Lecce had to completely stop bringing on in-person guests and instead is spending a lot of time arranging pre-taped Skype interviews and making sure that guests set up their equipment properly.

“Skype is a little tricky with people's technology and there's a lot of little glitches, so we don't want to rely on too many live interviews throughout our show, which is also a big change, because we're so used to handling the bulk of things on the day of,” she said.

Technology is a matter of learning not just for interviewees, but for journalists too.

For those out in the field, there are rarely live interviews to avoid sharing a microphone, and even physically-distant field shooting often needs the go-ahead clearance on a case-by-case basis.  

“It's been weird because I'm used to talking to people on the street and interacting with people, but now that is not my role at all,” said Linehan. “The silver lining to that is that I've become a lot closer… to the inside crew.”

Global News segment about Global News employees working at home that aired on March 18, 2020 (Chelsea Lecce/Global News).

Working the show in real-time, at home

Arielle Piat-Sauvé (RSJ ’15), producer at CBC’s The National and At Issue, communicates to the hosts’ earpieces in real-time from her phone at home. Co-hosts Andrew Chang and Adrienne Arsenault are reporting from separate locations in Toronto, while Ian Hanomansing and Rosemary Barton continue their work from the Vancouver and Ottawa studios.

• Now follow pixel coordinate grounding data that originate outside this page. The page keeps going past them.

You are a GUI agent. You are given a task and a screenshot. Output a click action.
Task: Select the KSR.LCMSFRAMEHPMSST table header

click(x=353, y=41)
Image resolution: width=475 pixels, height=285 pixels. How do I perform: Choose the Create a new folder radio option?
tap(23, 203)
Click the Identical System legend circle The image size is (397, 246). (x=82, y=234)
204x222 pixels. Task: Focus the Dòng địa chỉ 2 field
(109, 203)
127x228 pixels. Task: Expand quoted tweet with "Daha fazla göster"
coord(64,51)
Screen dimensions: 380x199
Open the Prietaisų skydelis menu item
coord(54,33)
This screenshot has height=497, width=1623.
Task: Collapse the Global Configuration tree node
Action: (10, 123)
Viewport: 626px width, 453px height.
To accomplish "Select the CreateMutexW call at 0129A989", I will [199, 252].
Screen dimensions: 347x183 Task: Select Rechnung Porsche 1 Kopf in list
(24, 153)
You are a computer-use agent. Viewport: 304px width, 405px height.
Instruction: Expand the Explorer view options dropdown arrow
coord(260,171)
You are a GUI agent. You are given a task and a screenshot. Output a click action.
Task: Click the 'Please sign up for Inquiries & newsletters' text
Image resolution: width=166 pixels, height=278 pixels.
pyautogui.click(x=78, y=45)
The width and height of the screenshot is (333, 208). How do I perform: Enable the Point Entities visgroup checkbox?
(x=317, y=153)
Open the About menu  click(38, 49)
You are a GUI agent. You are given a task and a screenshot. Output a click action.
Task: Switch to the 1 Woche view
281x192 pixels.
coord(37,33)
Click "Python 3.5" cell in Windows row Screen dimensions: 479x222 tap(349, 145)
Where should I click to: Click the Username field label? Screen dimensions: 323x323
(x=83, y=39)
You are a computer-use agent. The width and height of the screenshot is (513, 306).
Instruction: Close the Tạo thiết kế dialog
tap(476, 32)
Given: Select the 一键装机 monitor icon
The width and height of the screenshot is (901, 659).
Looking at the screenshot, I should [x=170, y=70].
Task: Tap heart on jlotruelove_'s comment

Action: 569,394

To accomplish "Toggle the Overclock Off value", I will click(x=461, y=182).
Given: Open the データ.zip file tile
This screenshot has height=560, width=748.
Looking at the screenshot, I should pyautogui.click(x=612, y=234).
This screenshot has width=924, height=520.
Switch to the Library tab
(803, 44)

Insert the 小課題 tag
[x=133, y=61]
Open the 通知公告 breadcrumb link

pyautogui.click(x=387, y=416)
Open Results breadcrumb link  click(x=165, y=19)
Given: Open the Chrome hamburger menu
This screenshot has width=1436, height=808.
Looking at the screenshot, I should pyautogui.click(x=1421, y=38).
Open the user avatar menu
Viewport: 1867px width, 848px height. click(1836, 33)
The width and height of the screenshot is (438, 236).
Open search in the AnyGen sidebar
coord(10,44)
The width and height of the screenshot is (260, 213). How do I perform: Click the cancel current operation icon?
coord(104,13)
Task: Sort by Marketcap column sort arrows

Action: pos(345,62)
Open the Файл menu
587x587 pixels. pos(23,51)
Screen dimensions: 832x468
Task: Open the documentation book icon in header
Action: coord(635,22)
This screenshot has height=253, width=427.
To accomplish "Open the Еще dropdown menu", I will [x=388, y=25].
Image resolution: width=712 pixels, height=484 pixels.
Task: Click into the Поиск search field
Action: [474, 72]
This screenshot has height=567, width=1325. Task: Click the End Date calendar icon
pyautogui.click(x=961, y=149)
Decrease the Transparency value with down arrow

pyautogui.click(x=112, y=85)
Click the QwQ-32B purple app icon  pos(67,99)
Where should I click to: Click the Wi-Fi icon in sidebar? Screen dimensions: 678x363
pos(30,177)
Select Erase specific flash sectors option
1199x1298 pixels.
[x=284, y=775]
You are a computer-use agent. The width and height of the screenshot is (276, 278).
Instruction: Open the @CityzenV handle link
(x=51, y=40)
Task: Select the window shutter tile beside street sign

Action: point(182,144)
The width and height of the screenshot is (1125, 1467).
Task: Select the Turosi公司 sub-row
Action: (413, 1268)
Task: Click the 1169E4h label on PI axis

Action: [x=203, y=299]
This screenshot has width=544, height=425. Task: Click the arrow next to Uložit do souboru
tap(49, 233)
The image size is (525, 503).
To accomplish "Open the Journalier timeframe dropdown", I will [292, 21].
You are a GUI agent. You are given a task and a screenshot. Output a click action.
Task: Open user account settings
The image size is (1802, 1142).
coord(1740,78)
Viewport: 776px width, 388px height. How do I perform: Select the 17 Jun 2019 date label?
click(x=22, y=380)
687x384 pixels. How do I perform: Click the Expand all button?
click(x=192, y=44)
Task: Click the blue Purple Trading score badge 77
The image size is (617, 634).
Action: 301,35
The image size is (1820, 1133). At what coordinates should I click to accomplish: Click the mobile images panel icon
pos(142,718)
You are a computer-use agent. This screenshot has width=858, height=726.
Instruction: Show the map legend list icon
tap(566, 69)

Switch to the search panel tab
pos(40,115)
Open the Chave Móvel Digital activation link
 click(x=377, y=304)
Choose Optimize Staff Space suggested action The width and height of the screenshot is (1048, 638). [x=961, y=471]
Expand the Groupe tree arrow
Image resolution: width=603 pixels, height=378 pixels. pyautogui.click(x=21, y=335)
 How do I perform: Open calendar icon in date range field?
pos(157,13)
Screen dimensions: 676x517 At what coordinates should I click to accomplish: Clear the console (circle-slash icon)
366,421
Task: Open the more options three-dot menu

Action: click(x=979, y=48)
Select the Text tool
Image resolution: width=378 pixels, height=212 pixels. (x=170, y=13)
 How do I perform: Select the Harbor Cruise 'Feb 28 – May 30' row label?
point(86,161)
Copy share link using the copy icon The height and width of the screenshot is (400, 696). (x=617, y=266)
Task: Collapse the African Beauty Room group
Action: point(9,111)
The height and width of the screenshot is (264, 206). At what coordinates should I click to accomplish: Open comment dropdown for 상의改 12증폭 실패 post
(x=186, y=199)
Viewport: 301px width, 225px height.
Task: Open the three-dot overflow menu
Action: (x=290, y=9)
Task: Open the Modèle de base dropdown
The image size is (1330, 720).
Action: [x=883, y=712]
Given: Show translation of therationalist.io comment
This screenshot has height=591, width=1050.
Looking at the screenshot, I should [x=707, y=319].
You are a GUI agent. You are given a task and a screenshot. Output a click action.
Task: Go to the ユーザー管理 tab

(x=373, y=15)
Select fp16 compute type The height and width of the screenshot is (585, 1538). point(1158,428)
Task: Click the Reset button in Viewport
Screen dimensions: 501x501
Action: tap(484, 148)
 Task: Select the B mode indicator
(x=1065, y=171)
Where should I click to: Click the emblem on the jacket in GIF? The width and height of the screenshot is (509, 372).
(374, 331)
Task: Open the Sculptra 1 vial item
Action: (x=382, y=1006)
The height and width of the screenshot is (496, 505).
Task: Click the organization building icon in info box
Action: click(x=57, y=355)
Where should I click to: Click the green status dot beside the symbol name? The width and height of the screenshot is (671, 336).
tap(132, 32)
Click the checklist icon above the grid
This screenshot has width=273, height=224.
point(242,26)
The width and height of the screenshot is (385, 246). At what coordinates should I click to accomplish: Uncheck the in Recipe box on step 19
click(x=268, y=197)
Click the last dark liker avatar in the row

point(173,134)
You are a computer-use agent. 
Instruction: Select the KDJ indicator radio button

“This week I took the show to air a couple times and was in my control room with my dog, which is crazy,” she said. “But it's an adjustment for everyone figuring out the right space, how many computers you need and how many screens you need.”

Arielle Piat-Sauvé’s setup while running coverage of the Nova Scotia mass shooting in April (Arielle Piat-Sauvé/Twitter).

Arielle Piat-Sauvé’s setup while running coverage of the Nova Scotia mass shooting in April (Arielle Piat-Sauvé/Twitter).

At TVO, everything is being operated from home. They had a skeleton crew during the week of March 16, and since then all hosts and reporters have been airing from their makeshift home studios. Jeganathan said that this was made possible using Stage Ten, a web-based studio software.

Many reporters are missing out on the organic experience of breaking news information coming into their newsroom, often yelled across the room or from a police scanner. Bowey is still in the newsroom attempting to fill that gap while his ten digital team members work from home. 

“When news breaks, there's a quick communications factor… I can then disseminate that information to the people who are working in a breaking news environment, but trying to do it from their individual homes.”

Mulligan is used to chasing politicians down the hallways of Queen’s Park, but now she’s spending hours watching news conferences while being put on hold for her question.

“It is a completely different pace, and yet, the energy is still so intense because it's so incredibly busy,” she said. “You're being deluged with different facts and trying to condense, you know, hours of news conferences with updates into a two- or three-minute piece to try and educate the public.”

The future of newsrooms

The pandemic has taken the traditional format of broadcast journalism and turned it on its head.

“I never thought a field reporter would be filing stories from home — I didn't even think that was possible,” said Ricci. “It's a hard time because we're all trying to learn how to do our jobs in a new way, but at a time where it's so important that we continue to get information out to the public.”

When journalists will be back in newsrooms is a question that no one really has an answer to, much like other aspects of people’s lives. How the news is run might look a little different even when that happens.

“As an industry, like every other industry, this is going to change how we do things going forward, simply because we now have these systems in place that give us a lot more flexibility,” said Bowey. “And we're dealing with an unknown virus that has caused a lot of uncertainty. We're not really sure when things might get back to normal and what that new normal might look like.”

Whatever “normal” becomes after the pandemic, it is certain that broadcasters have demonstrated their ability to keep producing news and are not stopping any time soon.